Is there a better way to determine the child's index?

Answer 1

Object.defineProperties(Element.prototype,{
  group: {
    value: function (str, context) {
        var scope = context ? context : this.parentNode;
        if (!scope || scope === document) return null;
        return [...scope.querySelectorAll(":scope" + (context ? " " : ">") + this.nodeName + (str || ""))];
    }
  },
  siblings: {
    value: function (str, context) {
        var rez = this.group(str, context) || [];
        rez.splice(rez.indexOf(this), 1);
        return rez; // !!!!!!!!!!!!!!! ATENTIE returneaza Array (nu NodeList)
    }
  },
  nth: {
    value: function (str, context) {
        return this.group(str, context).indexOf(this);
    }
  }
}

Ex

/* html */
<ul id="the_ul">   <li></li> ....<li><li>....<li></li>   </ul>

 /*js*/
 the_ul.addEventListener("click",ev => {
       var tg=ev.target;
       tg.setAttribute("active",true);
       tg.siblings().map(li => { li.removeAttribute("active")});
       alert("a click on li" + tg.nth());
     });

Answer 2

Making a getParentIndex(element):

const getParentIndex = function(element) {
  return Array.prototype.indexOf.call(element.parentNode.children, element);
}

Update: I originally wrote this ten years ago using a prototype extension, with a prefix to avoid conflicts, but since have changed my mind about using prefixed prototypes, and have updated this answer to just make a helper function.

Answer 3

If your element is <tr> or <td>, you can use the rowIndex/cellIndex property.

Answer 4

you can use the previousSibling property to iterate back through the siblings until you get back null and count how many siblings you've encountered:

var i = 0;
while( (child = child.previousSibling) != null ) 
  i++;
//at the end i will contain the index.

Please note that in languages like Java, there is a getPreviousSibling() function, however in JS this has become a property -- previousSibling.

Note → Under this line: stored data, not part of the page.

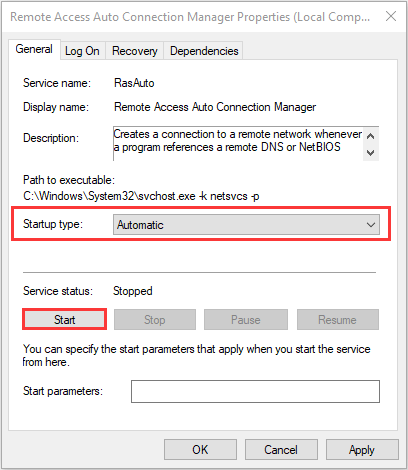Viewport: 408px width, 470px height.
Task: Focus the Start parameters input field
Action: (x=255, y=391)
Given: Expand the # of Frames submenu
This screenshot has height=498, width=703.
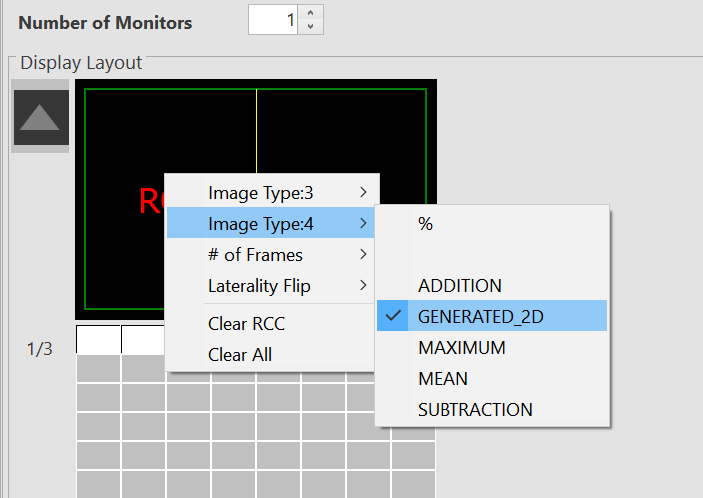Looking at the screenshot, I should 271,255.
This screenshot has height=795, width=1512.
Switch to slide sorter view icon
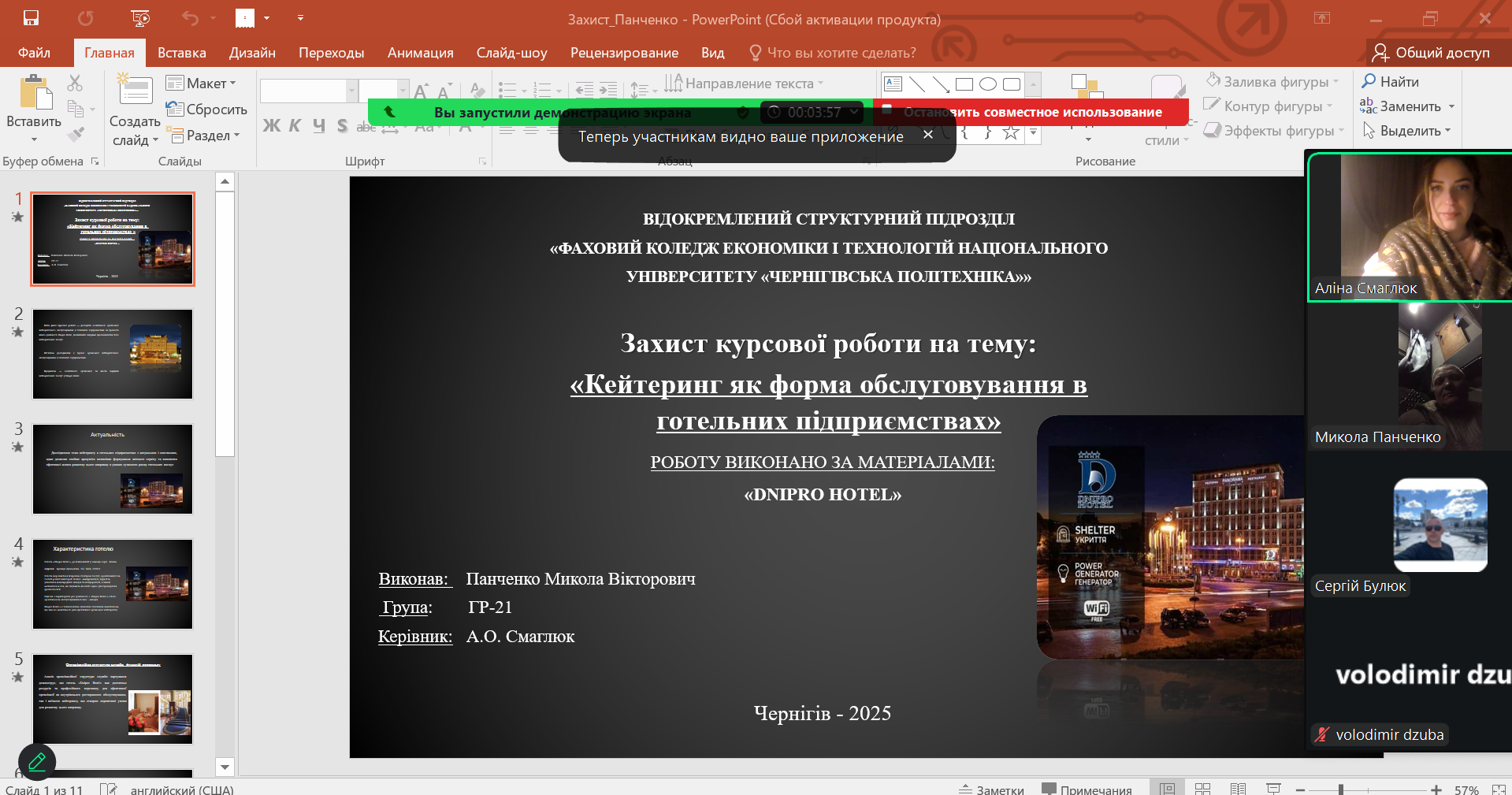pos(1202,789)
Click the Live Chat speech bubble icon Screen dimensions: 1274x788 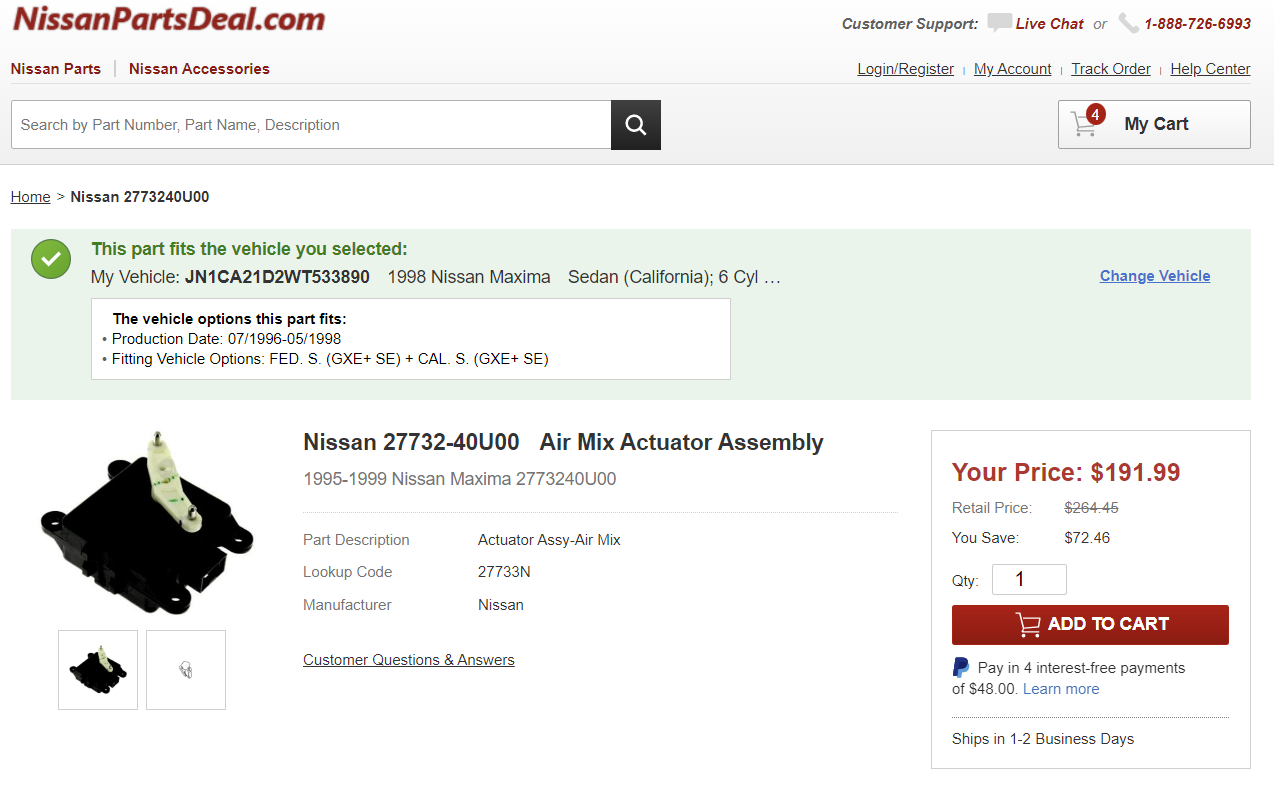(998, 23)
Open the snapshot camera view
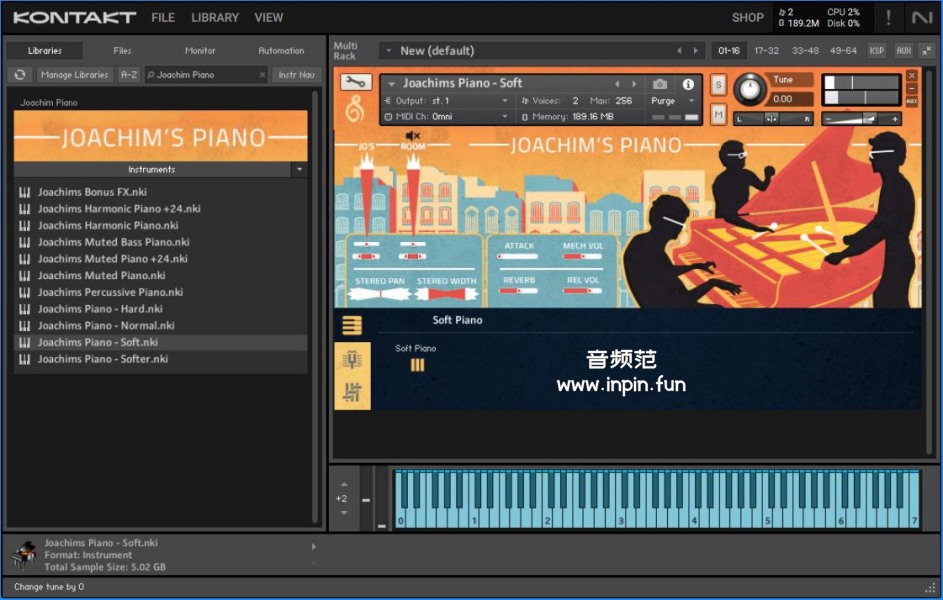The image size is (943, 600). 660,84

Use previousElementSibling or nextElementSibling to ignore text and comment nodes.

Answer 5

𝗣𝗿𝗼𝗼𝗳 𝗢𝗳 𝗔 𝗟𝗲𝘀𝘀 𝗘𝗳𝗳𝗶𝗰𝗶𝗲𝗻𝘁 𝗕𝗶𝗻𝗮𝗿𝘆 𝗦𝗲𝗮𝗿𝗰𝗵

I hypothesize that given an element where all of its children are ordered on the document sequentially, the fastest way should be to do a binary search, comparing the document positions of the elements. However, as introduced in the conclusion the hypothesis is rejected. The more elements you have, the greater the potential for performance. For example, if you had 256 elements, then (optimally) you would only need to check just 16 of them! For 65536, only 256! The performance grows to the power of 2! See more numbers/statistics. Visit Wikipedia

(function(constructor){
   'use strict';
    Object.defineProperty(constructor.prototype, 'parentIndex', {
      get: function() {
        var searchParent = this.parentElement;
        if (!searchParent) return -1;
        var searchArray = searchParent.children,
            thisOffset = this.offsetTop,
            stop = searchArray.length,
            p = 0,
            delta = 0;
        
        while (searchArray[p] !== this) {
            if (searchArray[p] > this)
                stop = p + 1, p -= delta;
            delta = (stop - p) >>> 1;
            p += delta;
        }
        
        return p;
      }
    });
})(window.Element || Node);

Then, the way that you use it is by getting the 'parentIndex' property of any element. For example, check out the following demo.

(function(constructor){
   'use strict';
    Object.defineProperty(constructor.prototype, 'parentIndex', {
      get: function() {
        var searchParent = this.parentNode;
        if (searchParent === null) return -1;
        var childElements = searchParent.children,
            lo = -1, mi, hi = childElements.length;
        while (1 + lo !== hi) {
            mi = (hi + lo) >> 1;
            if (!(this.compareDocumentPosition(childElements[mi]) & 0x2)) {
                hi = mi;
                continue;
            }
            lo = mi;
        }
        return childElements[hi] === this ? hi : -1;
      }
    });
})(window.Element || Node);

output.textContent = document.body.parentIndex;
output2.textContent = document.documentElement.parentIndex;

Body parentIndex is <b id="output"></b><br />
documentElements parentIndex is <b id="output2"></b>

Limitations

• This implementation of the solution will not work in IE8 and below.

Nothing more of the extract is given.